El incontrolable envejecimiento, el dolor por la pérdida de un ser querido, el vacío por la desaparición de una esposa o un esposo, el miedo a la enfermedad, el temor a fallar sexualmente en una aventura sentimental con otra persona de menor edad, los hijos que abandonan a los padres causándoles gran daño, la muerte que acecha, el remordimiento por no haber hecho las cosas como uno hubiese querido hacer y que por tozudez, egoísmo o estupidez terminaron de modo distinto. Tantas y tantas circunstancias emergen en una serie aparentemente superficial, pero que me hacen reflexionar sin abandonar la sonrisa y en algún momento la carcajada. No estás solo me tienes a mí, le apunta con el dedo tocándole el hombro Kominsky a su agente y amigo íntimo Newlander tras la muerte por cáncer de su esposa y actriz a la que ha amado de por vida. No mucho más tarde se cambiarán los papeles y será éste quien le repita el mantra a aquél aunque por motivo distinto. El funeral de ella, cuyo guión se cumple al milímetro siguiendo los deseos de la difunta, se convierte en un espectáculo de música y risa.
Siempre me ha atraído y gustado la cultura funeraria protestante anglosajona en comparación con la nuestra, más dramática, más oscura, más triste y a veces más estúpida, especialmente cuando se trata de justificar el fallecimiento de una persona joven o de un niño debido a un accidente o una enfermedad irreversible. Y hasta me agradan esas reuniones con comida en las que se congregan los familiares y los amigos del muerto.

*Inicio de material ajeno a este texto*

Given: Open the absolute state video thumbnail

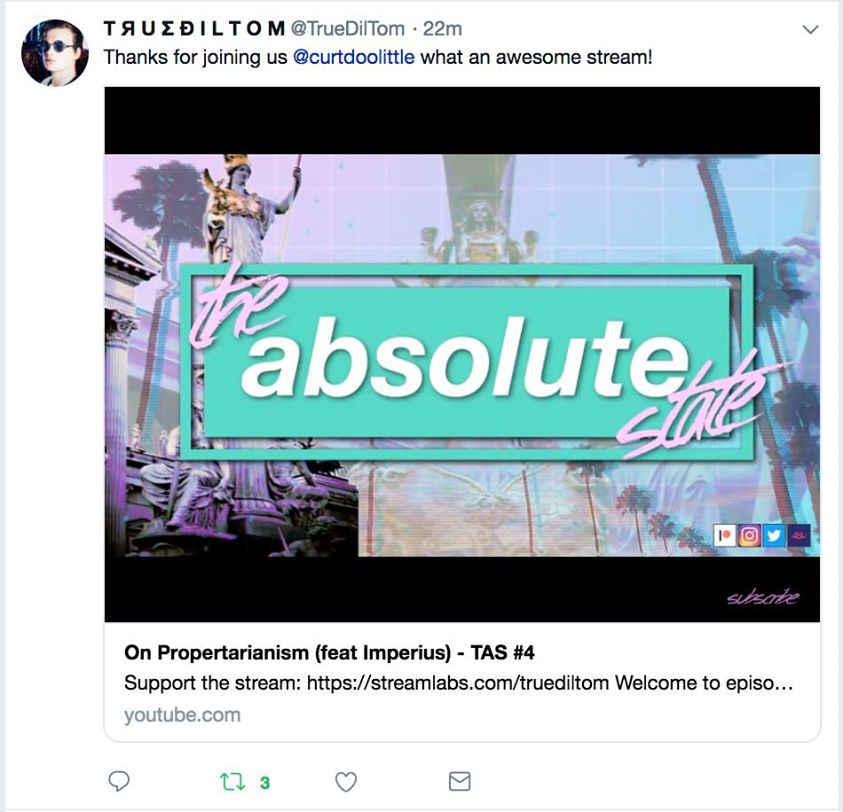Looking at the screenshot, I should [462, 355].
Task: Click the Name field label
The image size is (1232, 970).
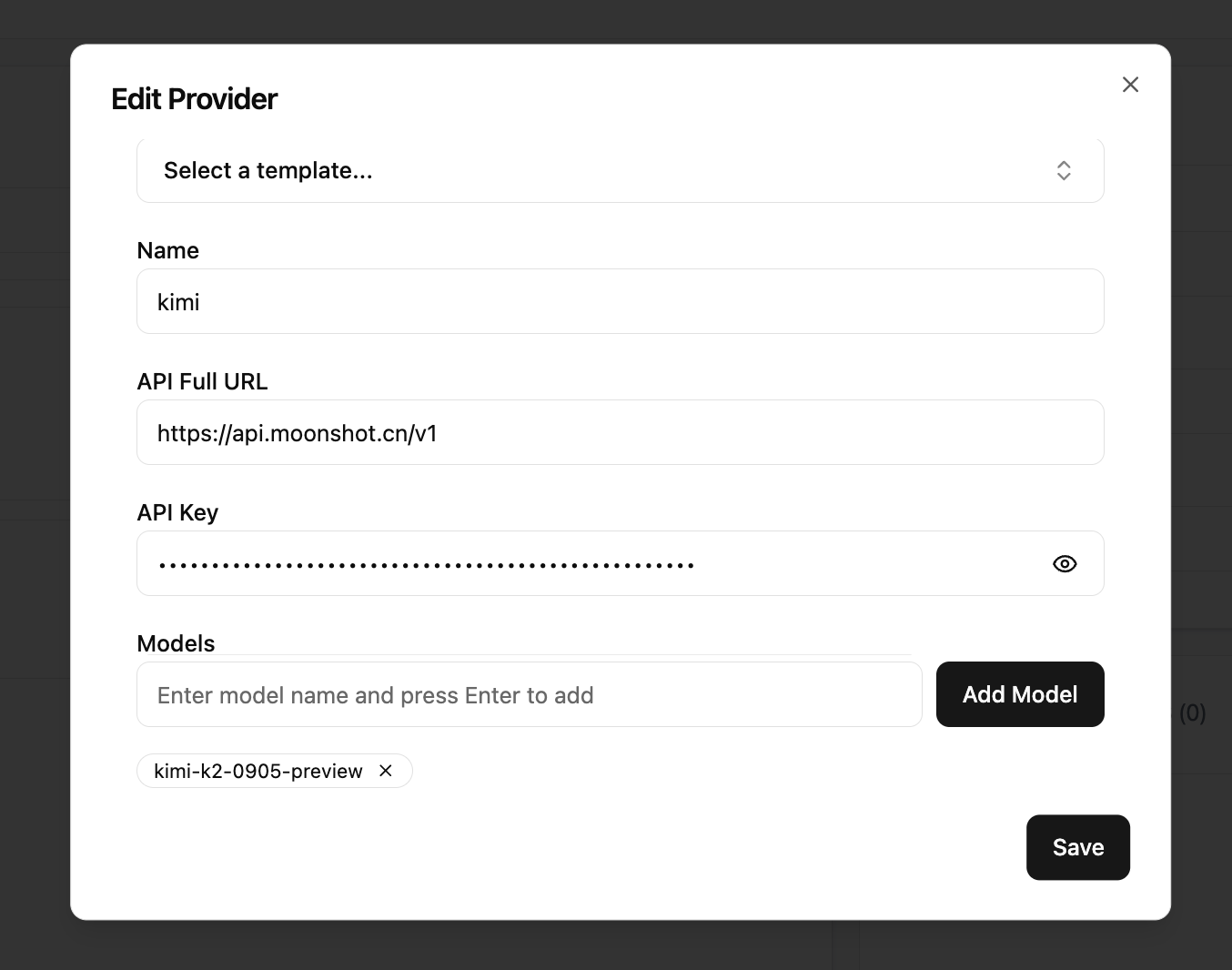Action: pyautogui.click(x=167, y=251)
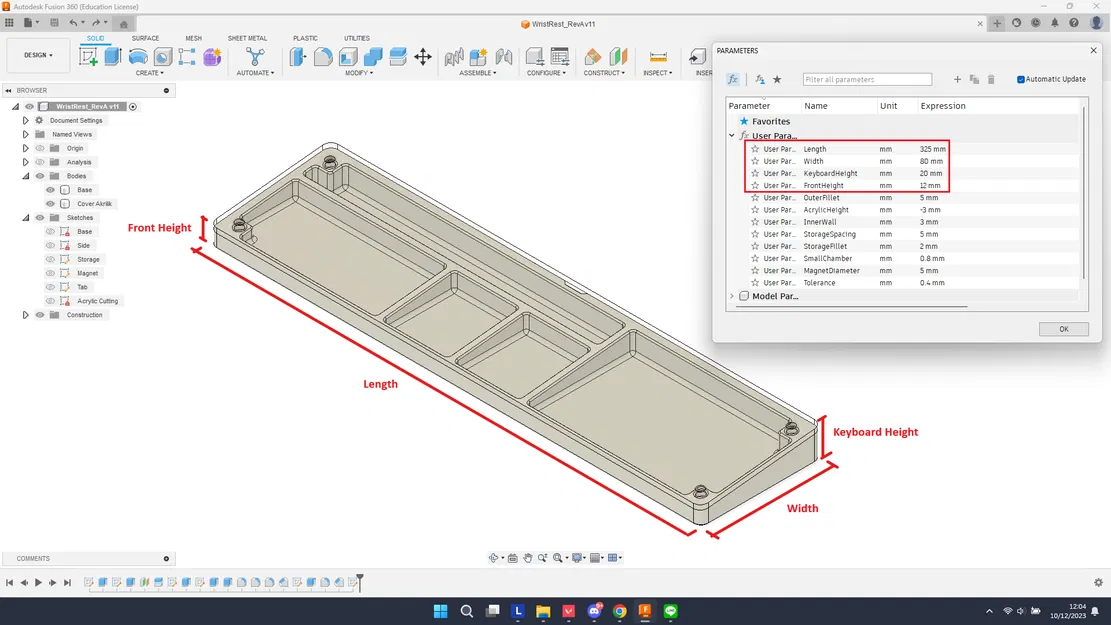Expand the Model Parameters group
1111x625 pixels.
[731, 296]
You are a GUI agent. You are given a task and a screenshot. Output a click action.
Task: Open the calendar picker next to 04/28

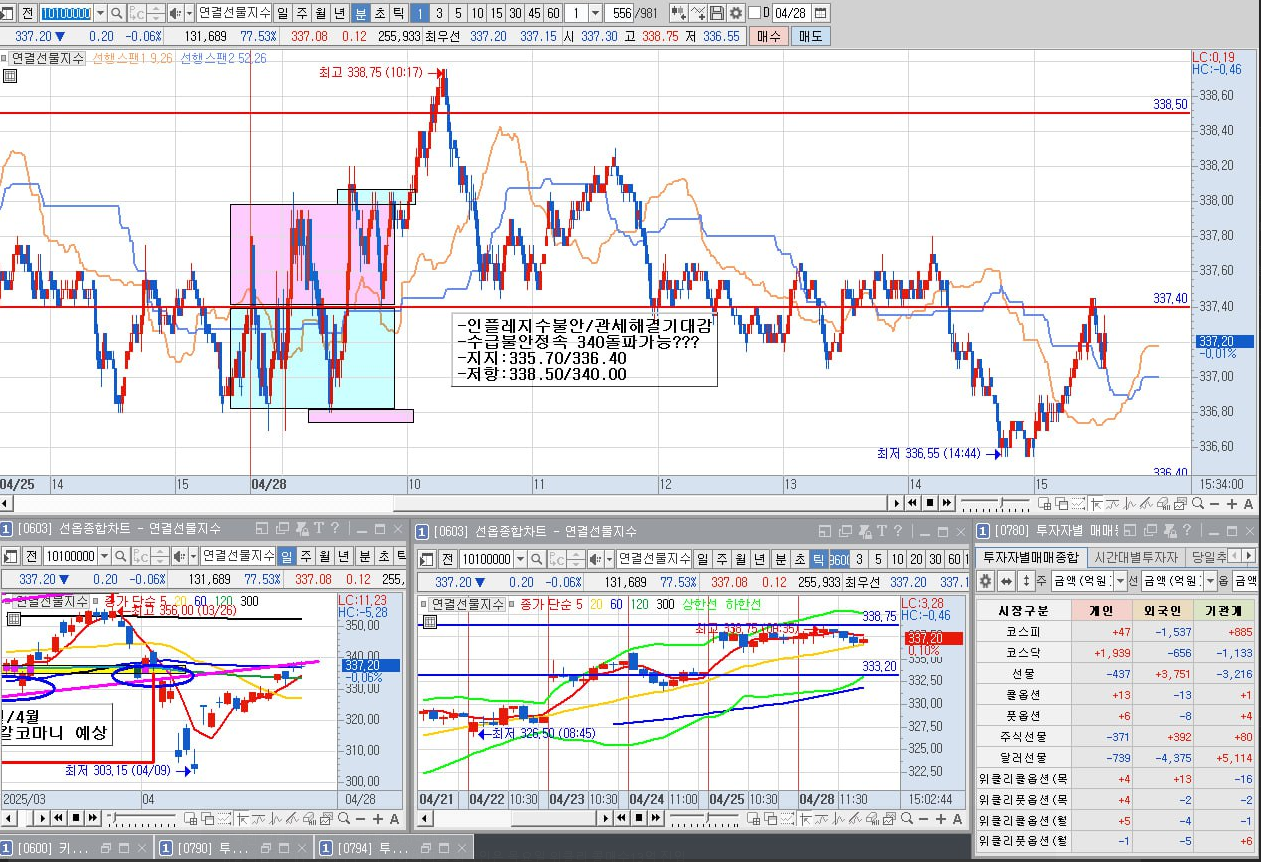820,13
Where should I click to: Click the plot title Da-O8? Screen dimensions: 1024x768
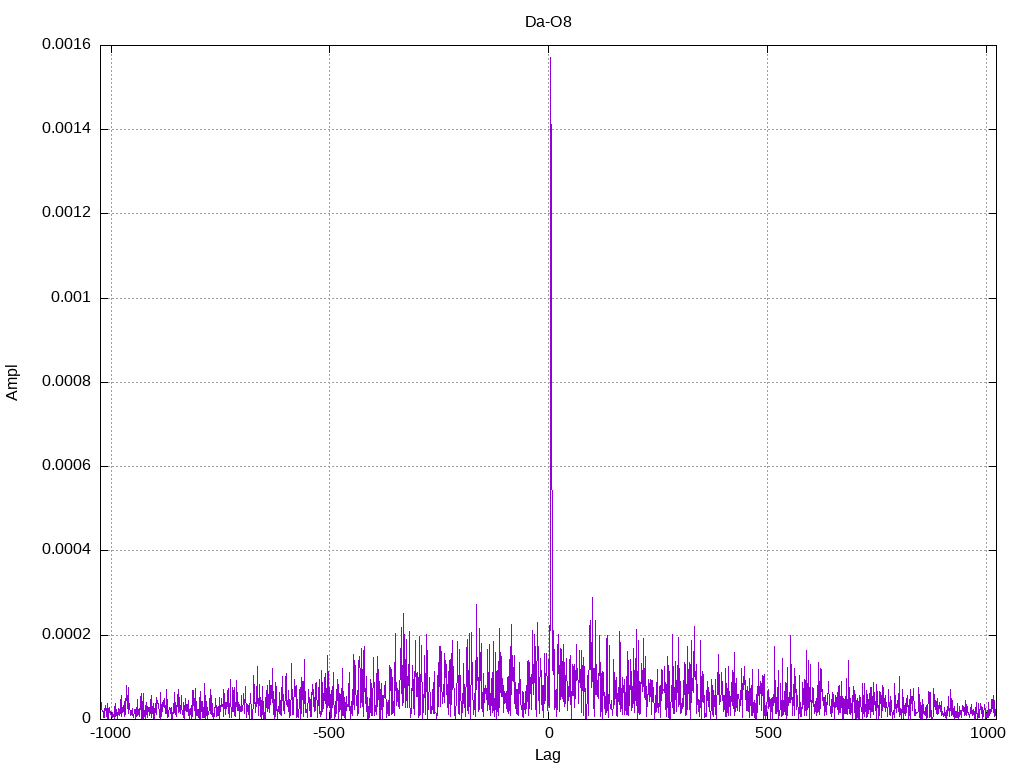click(x=548, y=22)
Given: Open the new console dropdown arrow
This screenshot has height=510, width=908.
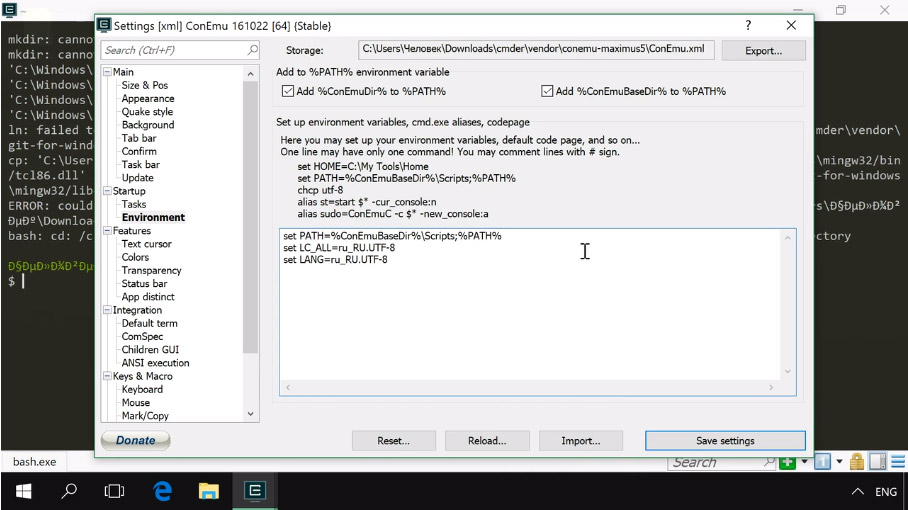Looking at the screenshot, I should click(803, 462).
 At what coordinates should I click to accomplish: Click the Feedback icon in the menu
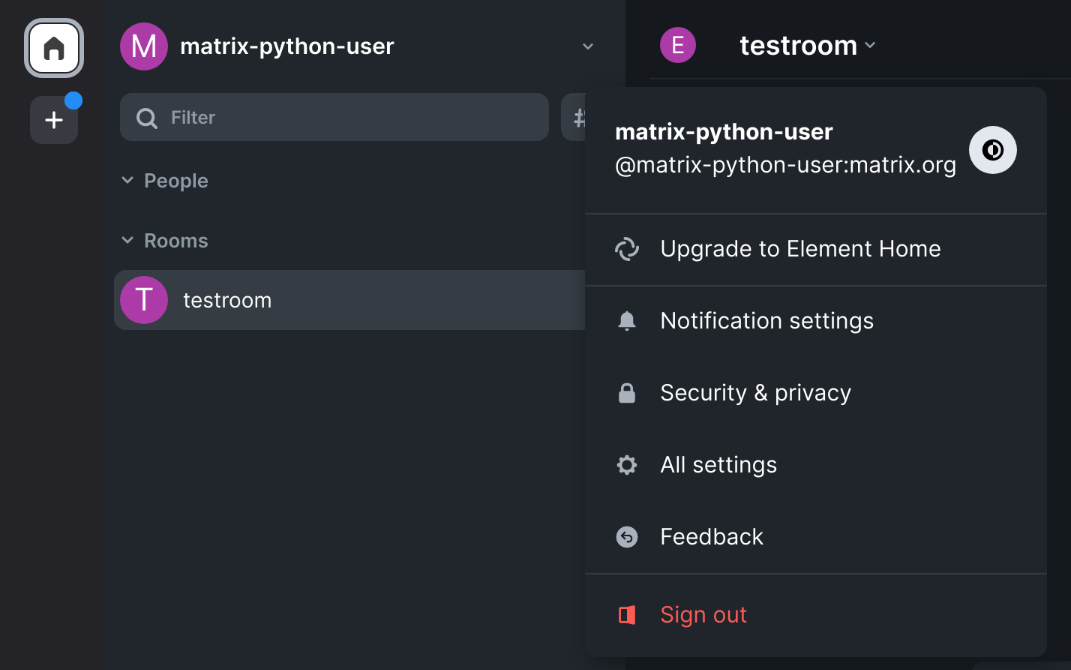[627, 536]
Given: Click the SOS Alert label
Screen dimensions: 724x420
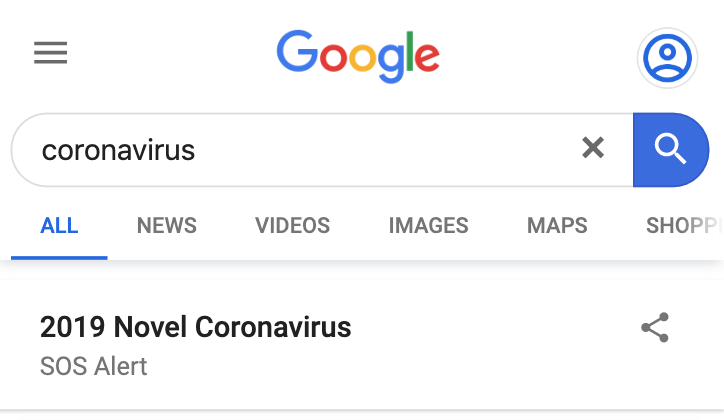Looking at the screenshot, I should tap(93, 366).
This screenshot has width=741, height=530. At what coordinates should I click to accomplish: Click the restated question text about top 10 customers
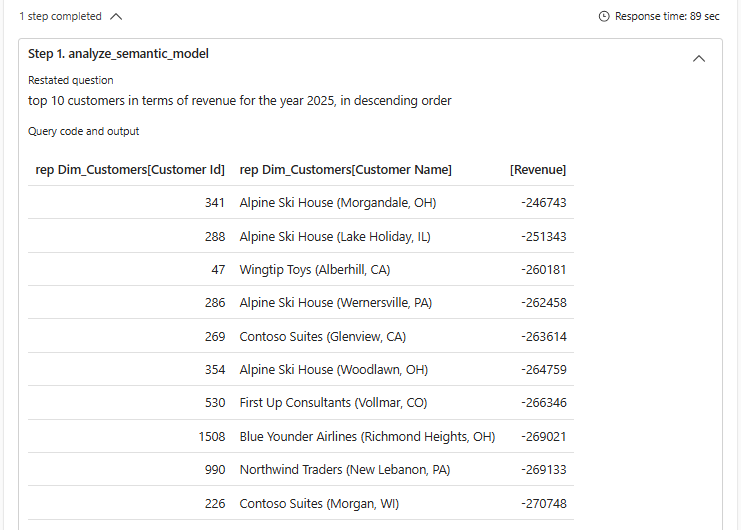tap(240, 101)
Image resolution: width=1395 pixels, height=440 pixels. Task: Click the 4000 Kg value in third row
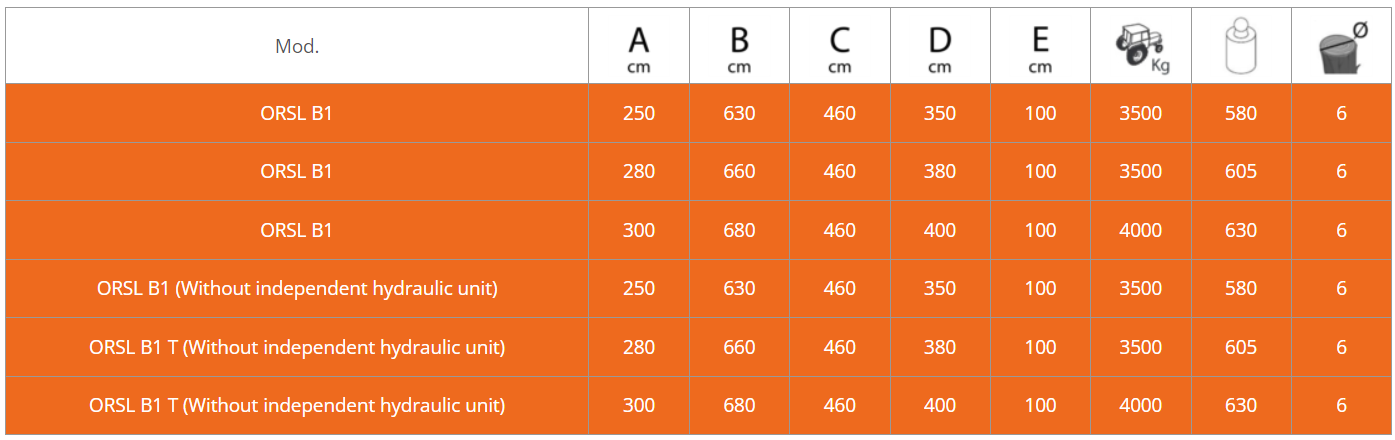(x=1140, y=230)
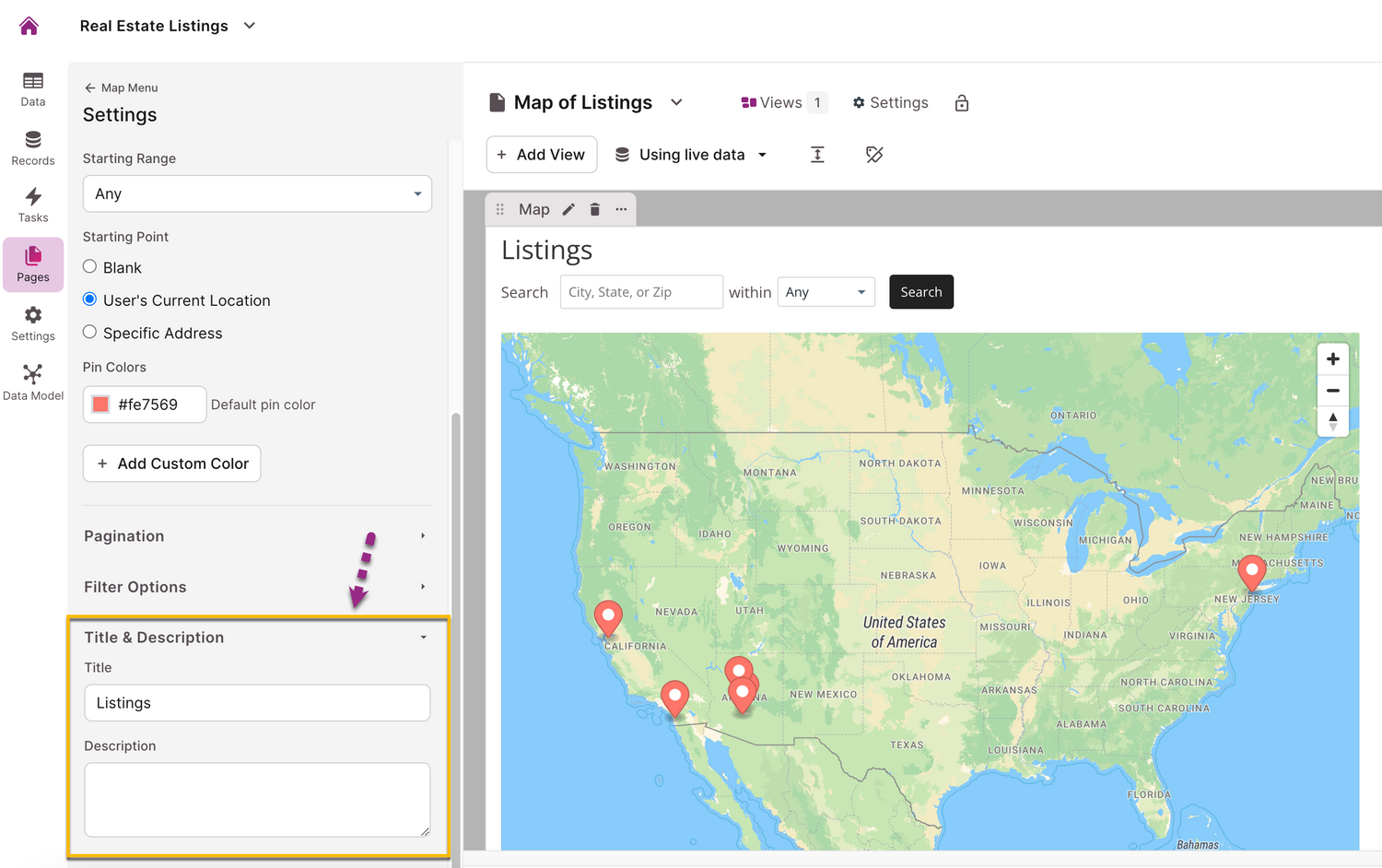Click the Add Custom Color button
Viewport: 1382px width, 868px height.
tap(172, 463)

Recuerdo hace unos años un viaje que hice a Nueva Zelanda. En Auckland me topé con una sobria iglesia protestante en cuya puerta estaba estacionado un elegante vehículo fúnebre. Entré por curiosidad en el templo y una persona amablemente me entregó un pequeño folleto que incluía varias fotos del difunto (una mujer) y su breve biografía. Allí, junto al altar, un hombre, seguramente amigo de ella, contaba episodios vividos juntos y que en algún momento despertaron la carcajada en los asistentes. El oficio concluyó con el Ave Verum de Mozart y el Let it be de Lennon interpretado por un coro. Resultó emocionante incluso para personas que como yo no teníamos ninguna relación con la muerta. En el lateral derecho delantero de la nave estaba instalada una larga mesa y sobre un mantel blanco tazas, jarras de té y pastas. La amable señora que me había entregado el folleto a la entrada me invitó a aproximarme, pero yo decliné. Me sentía un intruso, aunque para ella no lo fuese. Un año después regresé a la norteña ciudad neozelandesa y accidentalmente volví a desembocar en la misma iglesia y en otro funeral. Entré pero nadie me dio ningún folleto y decidí salir pues tenía una compañía mucho mejor. Empecé a sospechar que tenía cierta tendencia a participar en ese tipo de actos, pero creo que no se han convertido en una neurosis.
En la serie de Douglas y Arkin no puede faltar naturalmente un funeral. Resulta cómico como uno se dedica públicamente a resaltar episodios en los que el otro no ha destacado precisamente como amigo. Al contrario, lo ha punzado, censurado y hasta se ha reído delante de sus narices en momentos duros. Lo ha martirizado hasta provocar el grito y la palabra gruesa. Y así lo deja bien claro delante de los asistentes, un tanto desconcertados por los agrios comentarios. Y sin embargo, con lágrimas en los ojos confiesa abiertamente que no sólo lo echa en falta ya mismo, sino que teme que sin él la vida le va a resultar más insoportable. Sólo falta que el difunto abra la tapa del féretro y le diga: ¡Te has pasado, colega!